Friday, Jul. 23, 1965
Once & Future Continent
AMERICA AT LAST by T. H. White. 250 pages. Putnam. $4.95.
Novelist T. H. White first saw America through the magic casements of Camelot. To his immense surprise, Englishman White fell in love with the ruddy country--or what he saw of it between tryouts of the Lerner-Loewe musical based on his tetralogy, The Once and Future King. He vowed to return, and his opportunity came in late 1963, when he was booked for a three-month lecture tour that was to take him all over the U.S.
Unlike so many English celebrities who descend on the U.S. for a few weeks and condescend forever after, White brought with him an open mind, sharp eyes and immense erudition. His journal, conscientiously pieced together between lecture engagements and airport departures, is largely a testament to the diversity of the U.S. Whether describing a loggerhead shrike in North Carolina or an egghead racist in New Orleans, wandering over Beverly Hills ("reminds you of the environs of Florence and Fiesole") or Washington, D.C. ("the chalk-white city half in love with Time"), White displayed even in this disjointed, unedited chronicle the wit and insight that made his novels classics in their author's lifetime.

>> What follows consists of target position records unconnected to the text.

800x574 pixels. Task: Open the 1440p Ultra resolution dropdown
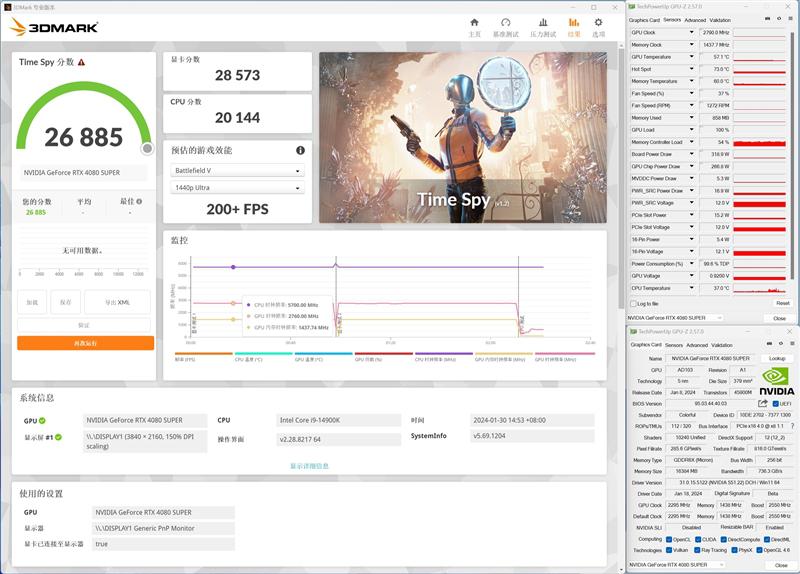click(237, 188)
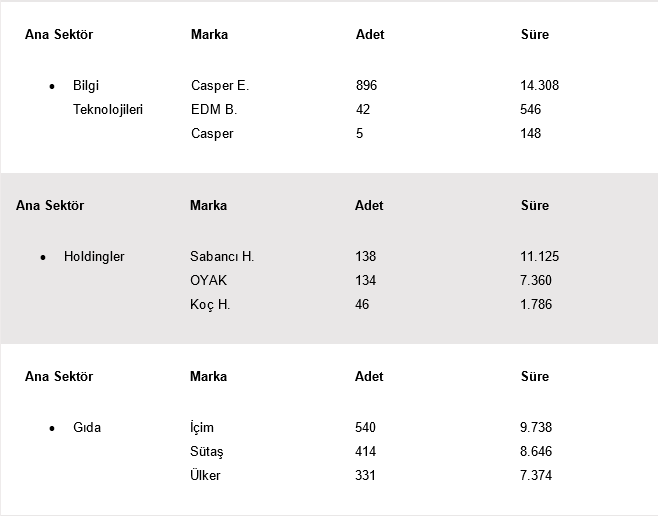Click the Casper E. brand cell
The height and width of the screenshot is (516, 658).
[x=219, y=86]
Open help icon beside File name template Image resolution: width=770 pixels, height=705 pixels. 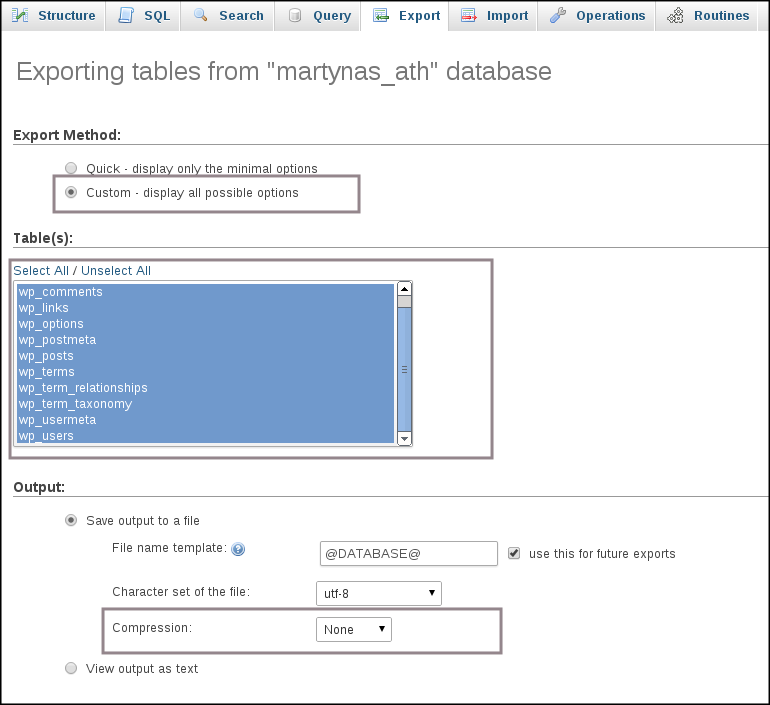tap(238, 549)
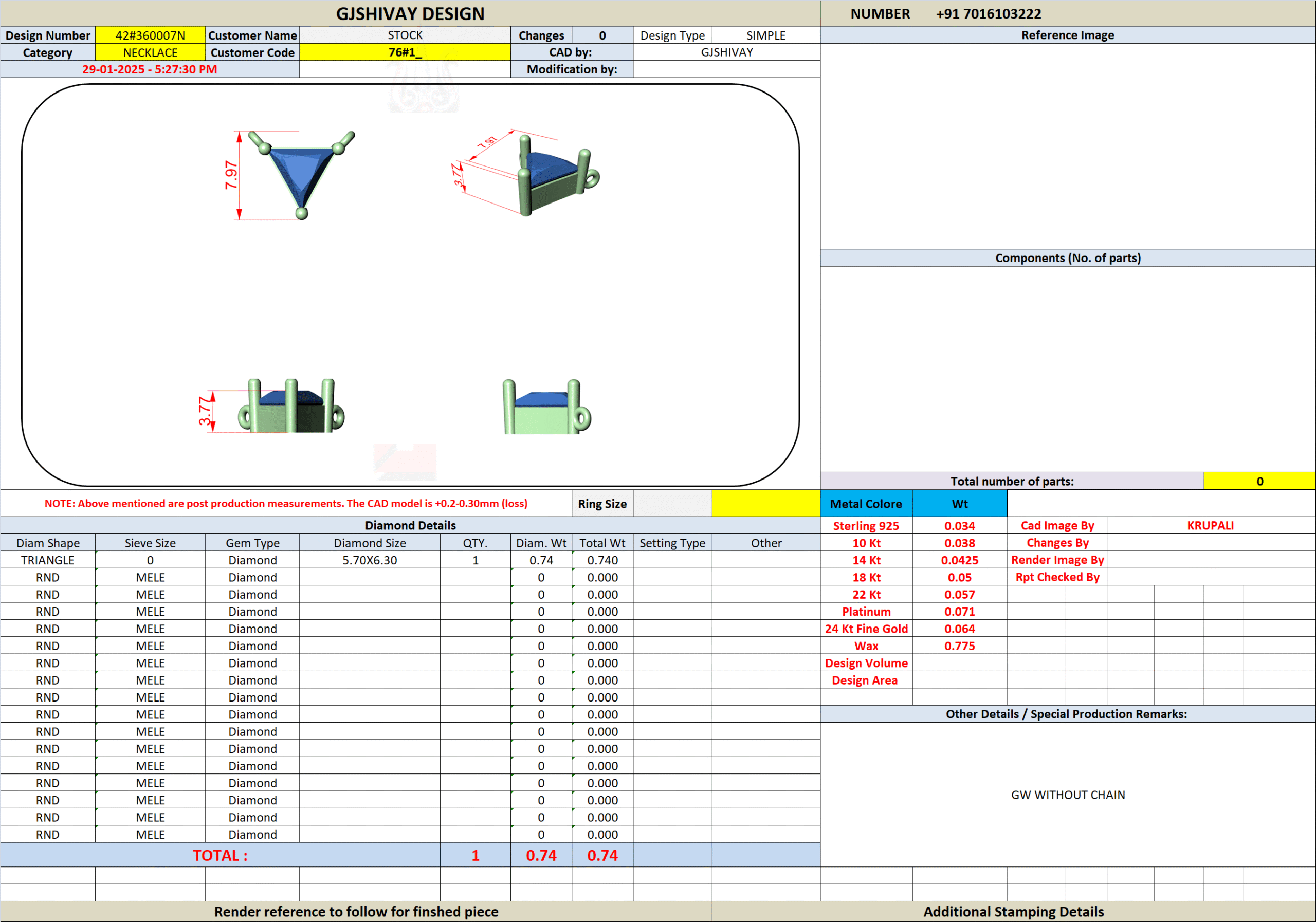The width and height of the screenshot is (1316, 922).
Task: Click the TRIANGLE diam shape cell
Action: click(48, 560)
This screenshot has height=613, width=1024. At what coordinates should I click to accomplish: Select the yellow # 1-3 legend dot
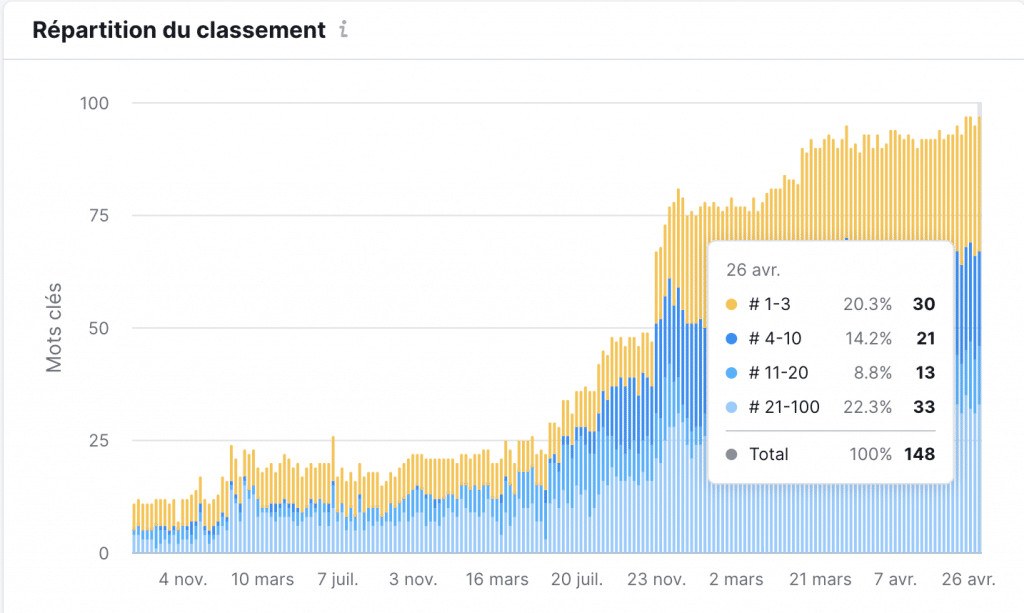point(729,304)
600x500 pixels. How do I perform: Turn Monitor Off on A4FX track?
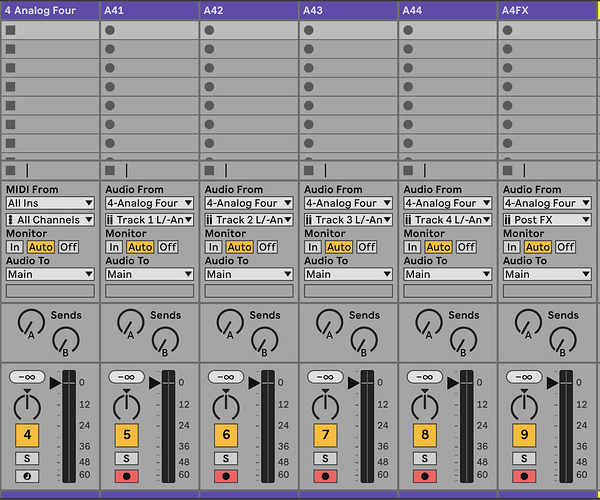(565, 247)
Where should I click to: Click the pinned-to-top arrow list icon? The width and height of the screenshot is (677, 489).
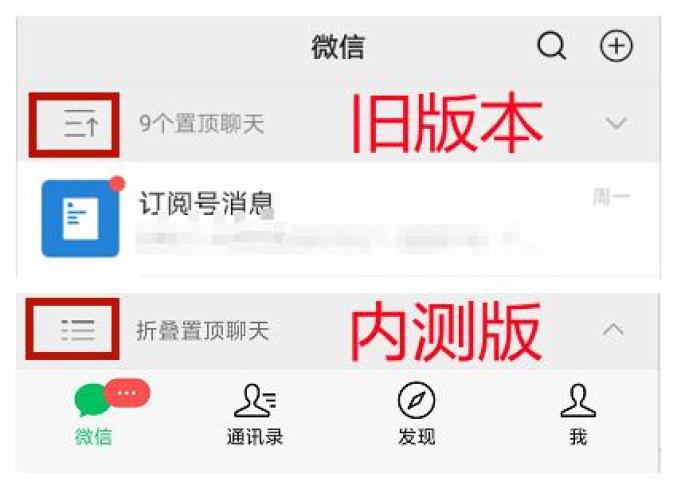point(81,123)
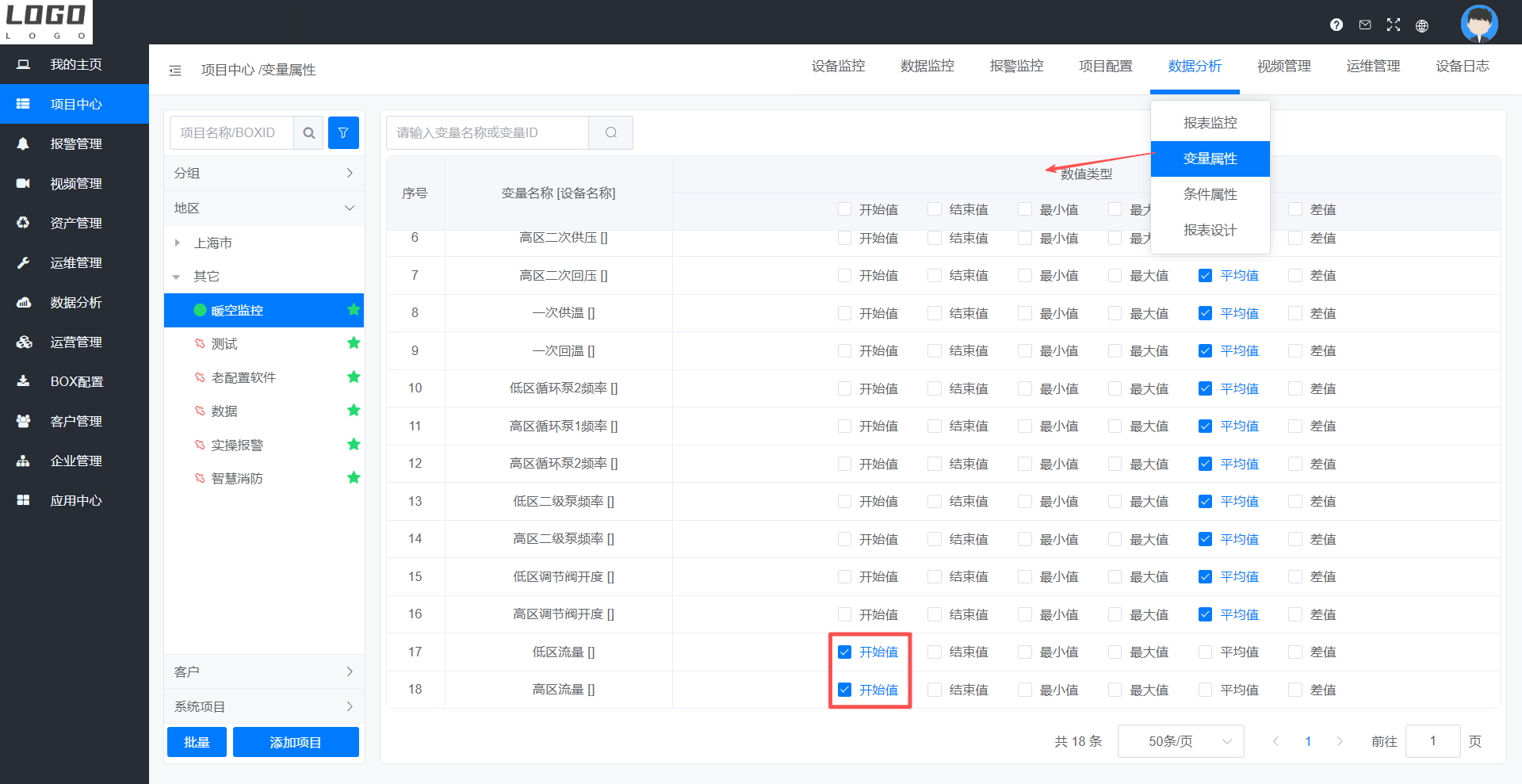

White admitted that on such a tour he was bound to see "the best of America, the young, the enthusiastic, the idealistic, the hopeful to learn." He perceived nonetheless that Americans can be crass, narrow-minded and dismayingly conformist. Confined to a New Orleans hospital throughout the ordeal of President Kennedy's assassination and burial, he sensed that the whole nation shared something akin to "a schoolboy's innocent guilt." But White felt that the U.S. today is "something like a modern Elizabethan England" and concluded that "people who live in Renaissances are apt to live with violence." By the end of his three month visit, he had become "an addict to America--worse than alcohol."
His two addictions were his undoing. Worn out by his trip and weakened by whisky that he soaked up after--but never during--his lecture tour, he died a month after sailing from New York. He had intended to read dozens of volumes of Americana before publishing his journal. As it is, despite inaccuracies, repetitions and typographical errors that would have dismayed him, White's vision of this once and future continent should be read by every Englishman who visits the U.S.--particularly if he intends to write about it.